Esri's method measures the household income distribution. Therefore, this estimate is labeled the middle tier of income. Households not identified as middle income are classified into lower-tier and upper-tier categories. Evaluating the tails of the income distribution provides insight into income dispersion in an area (see the Income inequality measures section below). Evaluating the change in the size of the lower- and upper-income tiers over time is an expedient way to understand shifts in the middle-income population. Growth in the middle class will shift households from the lower or upper tiers, or both. Where the middle class is in decline, you can begin to answer policy questions such as "Are the rich getting richer?" or "Are the poor getting poorer?" Where local economies create job growth, and government policies to support low-income households are favorable, a shift of households up the income ladder is expected over time.
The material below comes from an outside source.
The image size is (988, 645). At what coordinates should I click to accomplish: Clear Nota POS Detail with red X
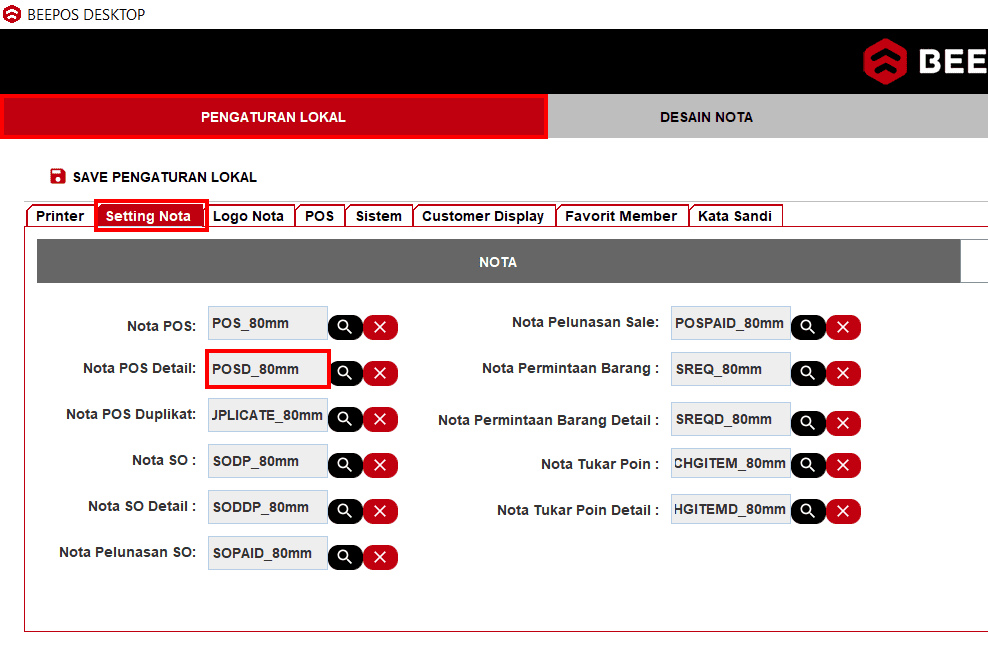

In areas experiencing gentrification, shifts in incomes could erode the low- and middle-income tiers and expand the upper-income tier.
Esri's methods establish Census division-level quintile limits as criteria to define the range of household incomes considered middle income/tier. Employing division-level limits (versus U.S. limits) accounts for geographic variability in the cost of living. Therefore, households earning the same income in the more relatively expensive Pacific division versus the East South-Central division are not necessarily classified using the same thresholds. By way of Esri's household income estimates, these division-level criteria are updated annually. At the division level of geography and above, the size of the lower, middle, and highest tiers do not change over time. This database captures shifts in the size of each income tier for underlying smaller areas.
Esri has developed a methodology to estimate middle-tier households at any level of geography and is amenable to trending over time. Households by income tiers are first established at the Census block group level using Pareto interpolation to distribute households into each grouping. Estimates of income tiers for other geographic summary areas are aggregated from this foundational level. A nuance of this method is that the percent of households in the middle tier at the national level will not sum to exactly 60 percent. Estimates for user-defined polygons use established techniques for geometric retrieval. Criteria for the assignment of households to the lower, middle, and upper tiers for the 2024 estimates are listed in Table 1 below:
Table 1: Household income ranges for definition of income tiers
Figure 1 shows an example of two sample areas X and Y with bottom- and top-heavy income distributions, respectively. Both show very different distributions across income tiers. With these extreme examples, it is obvious that area X has a dominant upper tier and area Y has a dominant middle tier.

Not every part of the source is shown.